▸ **Task statement**
Copy the passage on Median Absolute Deviation from "3. Analyzing the" to "in various fields.", substituting "data set" for "dataset".

▸ **Text passage**
_ _ _ _ _ _ _
3. Analyzing the Output
The results section provides four key pieces of information: the Median Absolute Deviation (MAD) itself, the Median of your dataset, the original data sorted in ascending order, and the list of absolute deviations from the median that were used to calculate the MAD. This comprehensive output helps you understand not just the final value, but how it was derived.

Real-World Applications of Median Absolute Deviation

  • Data Monitoring and Anomaly Detection
  • Medical and Biological Research
  • Financial Analysis
MAD is not just an academic concept; it has powerful applications in various fields.
Anomaly Detection
In network security and system monitoring, analysts look for unusual spikes in activity. A sudden jump in failed login attempts or network traffic could signal an attack. Because MAD is robust to outliers, it can establish a 'normal' range of behavior, making it easier to flag true anomalies that deviate significantly (e.g., more than 3 MADs from the median).
Scientific Research
In fields like genomics or pharmacology, a single experimental error or a unique biological sample can create an outlier. Using MAD to analyze the variability of gene expression or drug response ensures that these outliers do not skew the overall conclusions, leading to more reliable scientific findings.
Finance
Financial markets are notoriously volatile, with occasional extreme daily returns. When assessing investment risk or the performance of a trading model, MAD can provide a more stable measure of volatility than standard deviation, which can be inflated by rare, dramatic market events.

Common Misconceptions and Correct Methods

  • MAD is not the Mean Absolute Deviation
  • The Role of the Scaling Factor
  • When to Use MAD
MAD vs. Mean Absolute Deviation
A common point of confusion is mixing up Median Absolute Deviation with Mean Absolute Deviation. The latter is calculated using the mean instead of the median. While also a measure of dispersion, it is not as robust to outliers as MAD because the mean itself is sensitive to extreme values.
The Scaling Factor for Normal Distributions
For normally distributed data, the standard deviation (σ) can be estimated from the MAD using a constant scaling factor: σ ≈ 1.4826 * MAD. This makes MAD a consistent estimator for the standard deviation. However, it's crucial to remember that this relationship only holds for data that is approximately normal. Our calculator provides the raw MAD value without this scaling, as assuming normality is not always appropriate.
_ _ _ _ _ _ _
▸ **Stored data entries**
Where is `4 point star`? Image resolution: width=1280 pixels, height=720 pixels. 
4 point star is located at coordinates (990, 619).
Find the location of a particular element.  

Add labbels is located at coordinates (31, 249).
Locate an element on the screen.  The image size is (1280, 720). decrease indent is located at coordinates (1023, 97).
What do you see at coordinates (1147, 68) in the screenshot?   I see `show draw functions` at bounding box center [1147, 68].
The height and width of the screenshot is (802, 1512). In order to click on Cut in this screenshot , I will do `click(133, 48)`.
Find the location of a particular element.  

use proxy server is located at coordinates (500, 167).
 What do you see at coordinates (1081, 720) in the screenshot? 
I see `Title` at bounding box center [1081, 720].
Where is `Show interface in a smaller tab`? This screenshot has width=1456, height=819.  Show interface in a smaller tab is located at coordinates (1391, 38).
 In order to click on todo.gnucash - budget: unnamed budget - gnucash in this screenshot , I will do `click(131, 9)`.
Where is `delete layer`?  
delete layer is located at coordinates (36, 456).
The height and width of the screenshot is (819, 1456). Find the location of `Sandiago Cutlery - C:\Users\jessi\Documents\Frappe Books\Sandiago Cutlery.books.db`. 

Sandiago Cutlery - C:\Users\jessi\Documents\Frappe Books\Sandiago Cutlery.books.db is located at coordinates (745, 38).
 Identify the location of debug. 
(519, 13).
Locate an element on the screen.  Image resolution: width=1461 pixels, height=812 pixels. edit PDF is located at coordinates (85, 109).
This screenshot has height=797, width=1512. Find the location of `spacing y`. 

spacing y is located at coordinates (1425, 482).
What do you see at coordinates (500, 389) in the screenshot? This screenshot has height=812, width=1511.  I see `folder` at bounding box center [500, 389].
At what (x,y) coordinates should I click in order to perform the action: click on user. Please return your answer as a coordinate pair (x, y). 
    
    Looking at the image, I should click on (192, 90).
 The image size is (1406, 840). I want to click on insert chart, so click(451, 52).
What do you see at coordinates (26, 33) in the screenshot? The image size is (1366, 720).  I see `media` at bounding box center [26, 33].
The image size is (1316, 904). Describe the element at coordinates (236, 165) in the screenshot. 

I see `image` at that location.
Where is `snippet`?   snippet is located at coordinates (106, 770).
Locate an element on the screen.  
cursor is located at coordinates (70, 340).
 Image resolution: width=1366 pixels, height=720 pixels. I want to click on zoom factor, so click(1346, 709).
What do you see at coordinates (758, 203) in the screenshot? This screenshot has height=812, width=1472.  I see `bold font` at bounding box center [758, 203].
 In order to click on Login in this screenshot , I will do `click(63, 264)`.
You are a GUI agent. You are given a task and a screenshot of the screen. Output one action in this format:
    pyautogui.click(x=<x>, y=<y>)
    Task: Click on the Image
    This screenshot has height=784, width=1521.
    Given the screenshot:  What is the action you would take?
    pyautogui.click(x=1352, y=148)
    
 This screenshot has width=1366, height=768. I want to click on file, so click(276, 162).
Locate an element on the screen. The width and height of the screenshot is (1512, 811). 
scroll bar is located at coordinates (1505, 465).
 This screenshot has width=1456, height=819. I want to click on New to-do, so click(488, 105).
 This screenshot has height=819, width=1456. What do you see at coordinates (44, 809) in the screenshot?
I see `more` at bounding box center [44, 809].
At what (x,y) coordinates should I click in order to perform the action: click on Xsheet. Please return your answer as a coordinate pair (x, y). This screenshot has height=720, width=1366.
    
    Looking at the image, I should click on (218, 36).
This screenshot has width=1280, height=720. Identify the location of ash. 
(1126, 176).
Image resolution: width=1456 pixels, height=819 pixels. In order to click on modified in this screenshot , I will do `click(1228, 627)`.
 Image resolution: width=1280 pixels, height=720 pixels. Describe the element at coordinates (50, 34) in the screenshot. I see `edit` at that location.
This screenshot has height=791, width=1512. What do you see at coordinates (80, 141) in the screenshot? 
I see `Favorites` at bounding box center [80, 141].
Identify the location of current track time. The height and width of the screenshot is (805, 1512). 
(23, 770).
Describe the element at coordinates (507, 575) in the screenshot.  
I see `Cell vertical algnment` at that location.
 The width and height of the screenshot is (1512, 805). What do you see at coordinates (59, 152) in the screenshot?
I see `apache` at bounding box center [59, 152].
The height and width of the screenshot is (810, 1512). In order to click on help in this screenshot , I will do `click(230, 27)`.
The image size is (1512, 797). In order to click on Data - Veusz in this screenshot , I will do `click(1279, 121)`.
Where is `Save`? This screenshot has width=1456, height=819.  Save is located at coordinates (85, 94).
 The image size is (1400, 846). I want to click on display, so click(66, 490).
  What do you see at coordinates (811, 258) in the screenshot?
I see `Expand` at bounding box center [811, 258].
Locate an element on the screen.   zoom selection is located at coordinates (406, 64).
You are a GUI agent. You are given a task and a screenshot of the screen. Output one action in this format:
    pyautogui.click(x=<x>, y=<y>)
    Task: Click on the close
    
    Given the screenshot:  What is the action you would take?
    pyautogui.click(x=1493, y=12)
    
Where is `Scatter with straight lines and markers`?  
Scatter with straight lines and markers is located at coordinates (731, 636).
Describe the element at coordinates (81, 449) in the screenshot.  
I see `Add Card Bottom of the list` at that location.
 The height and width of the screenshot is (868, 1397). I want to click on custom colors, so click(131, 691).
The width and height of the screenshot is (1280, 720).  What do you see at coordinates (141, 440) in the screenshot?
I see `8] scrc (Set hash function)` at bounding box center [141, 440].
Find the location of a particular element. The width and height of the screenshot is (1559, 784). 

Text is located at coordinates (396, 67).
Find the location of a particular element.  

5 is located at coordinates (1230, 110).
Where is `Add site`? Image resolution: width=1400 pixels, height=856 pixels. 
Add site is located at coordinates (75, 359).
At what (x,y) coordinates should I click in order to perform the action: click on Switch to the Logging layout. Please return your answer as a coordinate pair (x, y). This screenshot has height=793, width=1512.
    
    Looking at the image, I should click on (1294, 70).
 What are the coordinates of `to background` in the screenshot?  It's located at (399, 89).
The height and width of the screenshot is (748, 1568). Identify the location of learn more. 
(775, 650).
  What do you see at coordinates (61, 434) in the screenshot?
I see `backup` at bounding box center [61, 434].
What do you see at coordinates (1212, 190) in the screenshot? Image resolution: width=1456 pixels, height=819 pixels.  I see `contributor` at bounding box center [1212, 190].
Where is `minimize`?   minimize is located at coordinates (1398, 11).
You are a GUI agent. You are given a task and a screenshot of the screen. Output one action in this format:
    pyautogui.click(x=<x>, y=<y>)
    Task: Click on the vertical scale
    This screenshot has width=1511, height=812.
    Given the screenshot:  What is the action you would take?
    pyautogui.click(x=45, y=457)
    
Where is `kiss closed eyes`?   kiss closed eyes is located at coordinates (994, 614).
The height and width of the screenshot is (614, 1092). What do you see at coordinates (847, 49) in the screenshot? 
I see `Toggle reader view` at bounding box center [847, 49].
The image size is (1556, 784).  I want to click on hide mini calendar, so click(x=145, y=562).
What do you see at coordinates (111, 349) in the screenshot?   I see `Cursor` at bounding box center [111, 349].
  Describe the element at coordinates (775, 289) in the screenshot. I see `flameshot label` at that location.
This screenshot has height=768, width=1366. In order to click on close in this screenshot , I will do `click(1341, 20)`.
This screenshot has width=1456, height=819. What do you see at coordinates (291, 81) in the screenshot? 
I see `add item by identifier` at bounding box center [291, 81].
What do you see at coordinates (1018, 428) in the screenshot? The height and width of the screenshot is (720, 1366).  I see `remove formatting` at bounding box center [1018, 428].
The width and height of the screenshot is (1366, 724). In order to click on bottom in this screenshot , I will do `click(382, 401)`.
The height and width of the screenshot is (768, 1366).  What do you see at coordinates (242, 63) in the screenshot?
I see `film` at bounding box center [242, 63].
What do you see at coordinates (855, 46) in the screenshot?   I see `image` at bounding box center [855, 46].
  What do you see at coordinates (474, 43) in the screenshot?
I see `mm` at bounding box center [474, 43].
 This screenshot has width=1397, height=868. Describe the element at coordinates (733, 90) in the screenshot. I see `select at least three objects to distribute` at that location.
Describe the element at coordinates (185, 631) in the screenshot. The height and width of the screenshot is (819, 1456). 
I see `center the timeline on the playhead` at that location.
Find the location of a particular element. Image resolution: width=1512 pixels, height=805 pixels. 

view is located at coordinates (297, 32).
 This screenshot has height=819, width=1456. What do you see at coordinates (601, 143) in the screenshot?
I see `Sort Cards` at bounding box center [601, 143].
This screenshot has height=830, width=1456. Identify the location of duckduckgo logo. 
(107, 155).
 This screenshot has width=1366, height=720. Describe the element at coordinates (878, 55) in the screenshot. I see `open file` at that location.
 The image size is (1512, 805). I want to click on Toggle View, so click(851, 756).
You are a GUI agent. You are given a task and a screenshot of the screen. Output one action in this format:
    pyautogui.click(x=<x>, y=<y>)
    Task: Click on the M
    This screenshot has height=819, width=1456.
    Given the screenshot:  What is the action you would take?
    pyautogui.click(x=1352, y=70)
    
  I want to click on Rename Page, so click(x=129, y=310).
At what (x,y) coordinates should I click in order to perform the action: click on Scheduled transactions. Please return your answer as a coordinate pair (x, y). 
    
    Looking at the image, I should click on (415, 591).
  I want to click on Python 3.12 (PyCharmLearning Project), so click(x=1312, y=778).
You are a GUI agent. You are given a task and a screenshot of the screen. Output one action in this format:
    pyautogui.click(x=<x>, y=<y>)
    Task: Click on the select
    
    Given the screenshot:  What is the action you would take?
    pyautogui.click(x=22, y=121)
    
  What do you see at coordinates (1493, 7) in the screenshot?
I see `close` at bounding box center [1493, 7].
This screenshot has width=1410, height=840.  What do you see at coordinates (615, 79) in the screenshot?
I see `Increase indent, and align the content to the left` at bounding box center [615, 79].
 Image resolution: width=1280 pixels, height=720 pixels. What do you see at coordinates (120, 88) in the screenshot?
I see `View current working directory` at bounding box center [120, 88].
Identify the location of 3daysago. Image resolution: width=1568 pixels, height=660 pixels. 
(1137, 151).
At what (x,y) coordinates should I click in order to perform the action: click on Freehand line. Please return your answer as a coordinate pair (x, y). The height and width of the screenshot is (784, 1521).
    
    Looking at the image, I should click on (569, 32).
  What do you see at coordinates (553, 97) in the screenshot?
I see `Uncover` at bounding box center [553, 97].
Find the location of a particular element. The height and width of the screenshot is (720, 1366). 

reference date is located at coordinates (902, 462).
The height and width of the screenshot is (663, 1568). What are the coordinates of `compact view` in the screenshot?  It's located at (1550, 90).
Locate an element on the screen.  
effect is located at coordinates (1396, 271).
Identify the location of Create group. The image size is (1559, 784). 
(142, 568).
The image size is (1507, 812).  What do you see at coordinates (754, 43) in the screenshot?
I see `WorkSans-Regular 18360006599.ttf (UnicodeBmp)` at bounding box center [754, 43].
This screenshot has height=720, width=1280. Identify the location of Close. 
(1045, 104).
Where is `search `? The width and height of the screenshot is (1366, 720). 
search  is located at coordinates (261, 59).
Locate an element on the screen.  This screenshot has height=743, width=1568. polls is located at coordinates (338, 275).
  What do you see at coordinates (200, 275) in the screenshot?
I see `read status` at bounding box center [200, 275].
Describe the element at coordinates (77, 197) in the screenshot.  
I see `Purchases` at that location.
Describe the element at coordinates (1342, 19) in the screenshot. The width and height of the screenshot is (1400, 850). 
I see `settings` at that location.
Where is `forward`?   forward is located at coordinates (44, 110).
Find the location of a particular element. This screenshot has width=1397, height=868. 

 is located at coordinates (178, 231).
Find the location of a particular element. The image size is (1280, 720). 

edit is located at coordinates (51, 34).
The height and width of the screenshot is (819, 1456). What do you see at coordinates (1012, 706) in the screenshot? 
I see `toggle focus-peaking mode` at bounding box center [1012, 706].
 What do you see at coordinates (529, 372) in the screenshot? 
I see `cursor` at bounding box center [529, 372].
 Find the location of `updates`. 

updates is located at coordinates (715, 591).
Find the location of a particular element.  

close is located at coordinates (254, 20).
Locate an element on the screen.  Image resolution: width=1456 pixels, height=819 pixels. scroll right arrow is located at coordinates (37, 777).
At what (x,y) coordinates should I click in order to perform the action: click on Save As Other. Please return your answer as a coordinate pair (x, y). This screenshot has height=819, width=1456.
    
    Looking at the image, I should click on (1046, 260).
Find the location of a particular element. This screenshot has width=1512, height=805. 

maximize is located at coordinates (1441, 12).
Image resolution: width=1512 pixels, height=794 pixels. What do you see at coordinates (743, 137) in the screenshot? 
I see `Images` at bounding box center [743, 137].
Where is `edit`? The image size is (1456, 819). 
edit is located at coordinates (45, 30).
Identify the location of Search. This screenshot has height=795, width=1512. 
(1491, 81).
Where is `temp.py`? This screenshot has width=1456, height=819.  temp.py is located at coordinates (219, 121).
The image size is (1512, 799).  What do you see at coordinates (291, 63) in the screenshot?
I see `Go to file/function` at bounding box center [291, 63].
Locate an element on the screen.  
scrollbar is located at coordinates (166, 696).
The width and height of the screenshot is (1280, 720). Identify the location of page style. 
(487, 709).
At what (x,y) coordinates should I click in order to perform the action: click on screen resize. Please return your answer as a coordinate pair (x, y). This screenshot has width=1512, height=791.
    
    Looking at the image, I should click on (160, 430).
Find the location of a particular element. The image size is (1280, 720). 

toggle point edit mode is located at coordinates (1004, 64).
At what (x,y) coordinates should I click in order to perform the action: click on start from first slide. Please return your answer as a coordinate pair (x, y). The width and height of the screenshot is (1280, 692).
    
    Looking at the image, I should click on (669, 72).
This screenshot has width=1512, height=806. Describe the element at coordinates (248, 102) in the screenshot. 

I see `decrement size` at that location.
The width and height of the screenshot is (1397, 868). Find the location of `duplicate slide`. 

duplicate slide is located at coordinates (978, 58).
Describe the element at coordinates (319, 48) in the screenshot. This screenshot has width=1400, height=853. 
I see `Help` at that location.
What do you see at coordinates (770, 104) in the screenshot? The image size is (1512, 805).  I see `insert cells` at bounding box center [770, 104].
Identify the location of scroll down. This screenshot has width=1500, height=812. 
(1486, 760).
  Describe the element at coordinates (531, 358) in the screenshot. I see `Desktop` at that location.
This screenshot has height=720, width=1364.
_ _ _ _ _ _ _
▸ **Finished exercise**
3. Analyzing the Output
The results section provides four key pieces of information: the Median Absolute Deviation (MAD) itself, the Median of your data set, the original data sorted in ascending order, and the list of absolute deviations from the median that were used to calculate the MAD. This comprehensive output helps you understand not just the final value, but how it was derived.

Real-World Applications of Median Absolute Deviation

  • Data Monitoring and Anomaly Detection
  • Medical and Biological Research
  • Financial Analysis
MAD is not just an academic concept; it has powerful applications in various fields.